WHAT THE TASK ASKS => From the article below on DISH's purchase of Boost Mobile, list every distinct dollar amount it mentions.
### SOURCE EXTRACT ###
They say timing is everything, which is why the move for DISH to begin issuing $1 billion of stock to institutional investors as its deal to purchase Boost Mobile approaches has raised more than a few eyebrows. DISH has been positioning itself to make a name in the wireless sector for many years by quietly purchasing spectrum that can be deployed for 5G networks as the technology continues to grow. This with the recent opportunity due to a government-regulated merger between T-Mobile and Sprint has made a way for the company to begin entering the space by purchasing Boost Mobile from Sprint to maintain the necessary competition that would appease government regulators. When the initial acquisition target date of June 1st fell through, many began to question if the deal could become finalized at all, but DISH and T-Mobile have continued to press through negotiations and have arrived at a $1.4 billion sale price set for July 1st. Now, DISH has to find a way to fund the cost.
Since announcing the deal, DISH has maintained that it is confident, despite any hiccups outside forces such as COVID-19 may throw its way, that it would be able to afford the deal due to its projected revenue streams and cash on hand. It has also been revealed that during a court case last December that Sprint’s parent company SoftBank would help DISH find more advantageous financial terms to accompany its deal including better interest rates that came from the holding company backstopping the purchase. This move could allow DISH to finish the purchase of Boost Mobile without spending a large amount of cash or could be part of a move that will see the purchase through without spending any cash at all.
Though it is not certain that the $1 billion debt is related to the Boost deal and the $1 billion DISH is raising could be completely separate, many believe DISH may be using the money to finance the deal and finding the remaining $400 million from the terms of renting deals it hopes to renew with T-Mobile. To help T-Mobile deal with excess traffic during the coronavirus pandemic, DISH offered its 600 MHz spectrum to T-Mobile free-of-charge. Whether or not that will qualify DISH for a $400 million credit remains to be seen; however, the deal is set to expire right as the Boost Mobile acquisition is set to take place. Many are speculating that DISH may look to receive $400 million upfront for a multi-year rental deal rather than taking a yearly payment as it rents spectrum to T-Mobile to increase its capacity.
Deal or no deal, DISH is on the clock as it works to become America’s newest major wireless carrier. Part of the terms for DISH purchasing Boost Mobile was its ability and requirement to cover 70% of the United States with its 5G network. A costly and bold endeavor to say the least, but DISH continues to prove its seriousness about providing wireless services by finding unique ways to fund its goals and push forward with its plans to enter the wireless space.
### DATA BLOCK ###
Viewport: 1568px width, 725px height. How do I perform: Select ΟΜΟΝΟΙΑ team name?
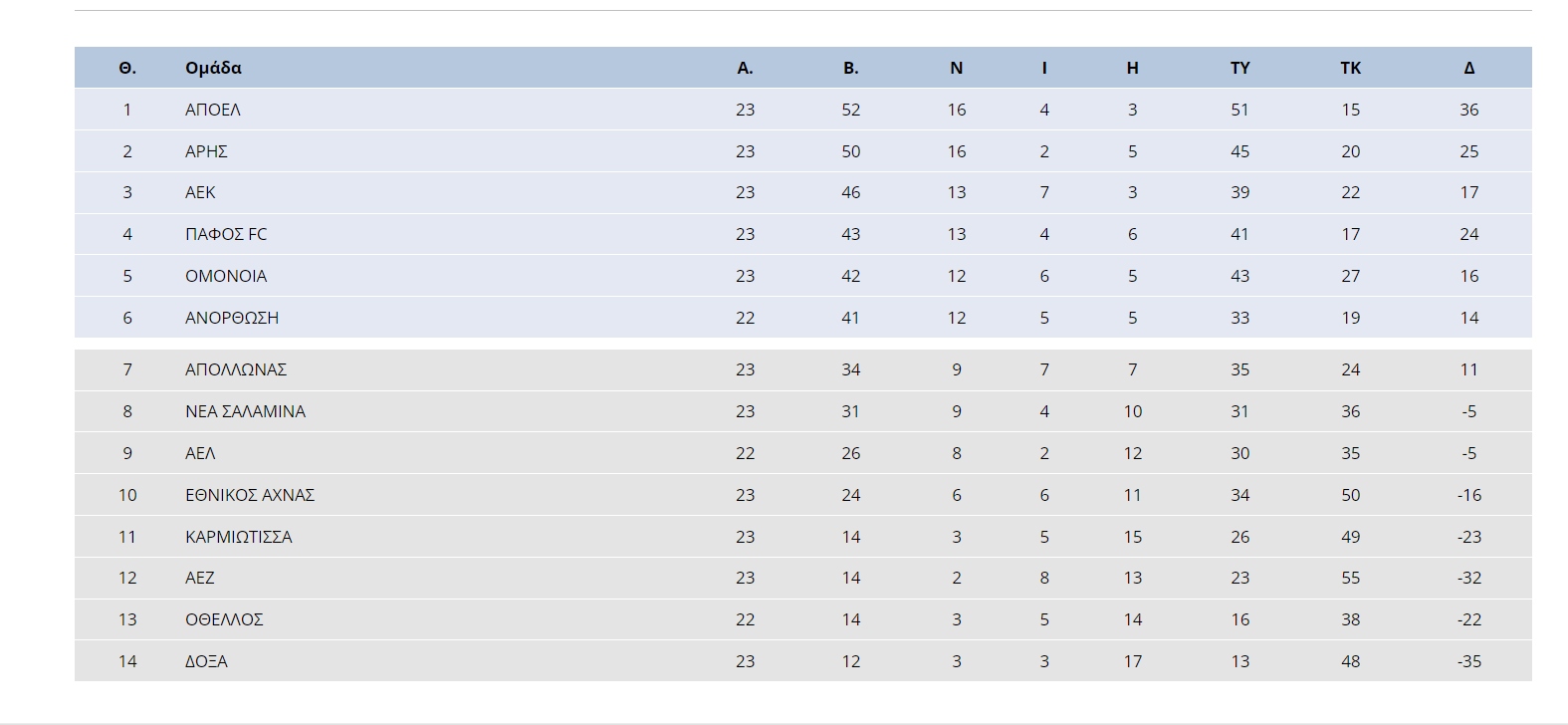coord(226,276)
###
EXPECTED ANSWER => $1 billion, $1.4 billion, $400 million